Hall, for his part, was preoccupied not with adult masculinity but rather with the incipient manhood of youth. Believing that developing children rehearsed the cultural evolution of the human race, he insisted that young boys should not be deterred from expressing “the instinct of the savage.”

Boys are naturally robbers; they are bandits and fighters by nature. A scientific study has been made of boys’ societies . . . . In every instance these societies have been predatory. All of the members thirsted for blood, and all of their plans were for thievery and murder

Allow the young boy to beat the shit out of his companions, Hall suggested, and his mental and physical development will proceed in a smooth and healthy fashion. Divert him from his natural course Hall warned, and you will produce “a milk-sop, a lady-boy, or a sneak.” Such a child “lacks virility, [and] his masculinity does not ring true.” Perhaps he will — as Hall himself did — grow up to be a chronic masturbator, a helpless slave to “the lonely vice.”
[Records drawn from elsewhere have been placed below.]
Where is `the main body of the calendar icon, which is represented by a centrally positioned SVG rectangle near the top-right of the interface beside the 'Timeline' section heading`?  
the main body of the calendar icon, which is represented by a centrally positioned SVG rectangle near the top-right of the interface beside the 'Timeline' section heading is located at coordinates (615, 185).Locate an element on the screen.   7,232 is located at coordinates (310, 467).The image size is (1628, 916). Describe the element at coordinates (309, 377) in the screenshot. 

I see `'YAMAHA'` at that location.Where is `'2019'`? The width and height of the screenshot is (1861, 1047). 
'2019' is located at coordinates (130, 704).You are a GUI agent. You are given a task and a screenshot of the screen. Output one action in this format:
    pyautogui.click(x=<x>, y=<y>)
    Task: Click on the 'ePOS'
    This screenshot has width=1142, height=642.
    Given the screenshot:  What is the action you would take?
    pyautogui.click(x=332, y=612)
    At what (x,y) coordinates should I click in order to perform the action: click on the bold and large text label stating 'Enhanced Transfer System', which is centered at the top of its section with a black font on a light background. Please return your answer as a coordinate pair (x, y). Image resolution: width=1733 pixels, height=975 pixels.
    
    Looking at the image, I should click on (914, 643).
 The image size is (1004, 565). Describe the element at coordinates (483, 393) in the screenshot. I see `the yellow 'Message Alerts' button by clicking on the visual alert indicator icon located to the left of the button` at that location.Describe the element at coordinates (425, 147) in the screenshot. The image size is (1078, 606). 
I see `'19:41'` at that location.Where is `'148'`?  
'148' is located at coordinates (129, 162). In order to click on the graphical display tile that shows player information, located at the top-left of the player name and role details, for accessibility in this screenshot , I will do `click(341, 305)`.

And then there’s du Toit — in one of his essay’s better milk-through-the-nose moments — working himself up into a roiling, gibbering mess over the lineup on Bravo:

Finally, we come to the TV show which to my mind epitomizes everything bad about what we have become: Queer Eye For The Straight Guy. Playing on the homo Bravo Channel, this piece of excrement has taken over the popular culture by storm (and so far, the only counter has been the wonderful South Park episode which took it apart for the bullshit it is).

I’m sorry, but the premise of the show nauseates me. A bunch of homosexuals trying to “improve” ordinary men into something “better” (ie. more acceptable to women): changing the guy’s clothes, his home decor, his music—for fuck’s sake, what kind of girly-man would allow these simpering butt-bandits to change his life around?

Yes, the men are, by and large, slobs. Big fucking deal. Last time I looked, that’s normal. Men are slobs, and that only changes when women try to civilize them by marriage. That’s the natural order of things.

To be brief, my students were howling with laughter over this; they were also moved by his anti-Cheerio rant, about which the less said the better. Several of them simply refused to believe that du Toit had not, in fact, written this as a parody. I assured them of his pathetic sincerity — I even told them about the Worst Blogger Award he’d received a few years back — and they laughed even more.

But my students and I noticed something interesting. Speaking in April 1899 — just a few months after the Spanish-American war ended — Roosevelt condemned the “pussification” of American men while calling upon them to suppress the Philippine insurrection; over the next few years, thousands of Americans and hundreds of thousands of Filipinos would die as the country learned what “the strenuous life” was all about. Writing in November 2003 — just a few months after the Iraq War had supposedly ended — du Toit similarly condemned the “pussification” of American men while calling upon them to drive fast, get drunk, and emulate Donald Rumsfeld (who, he insisted at the time, could have laid nearly every woman in the country over the age of 50); over the past few years, thousands of Americans and hundreds of thousands of Iraqis have died, in large part so that men like Donald Rumsfeld would not have to wake up in the morning and see a “pussy” staring back at them in the mirror. Kim du Toit, I suppose, should be so fortunate.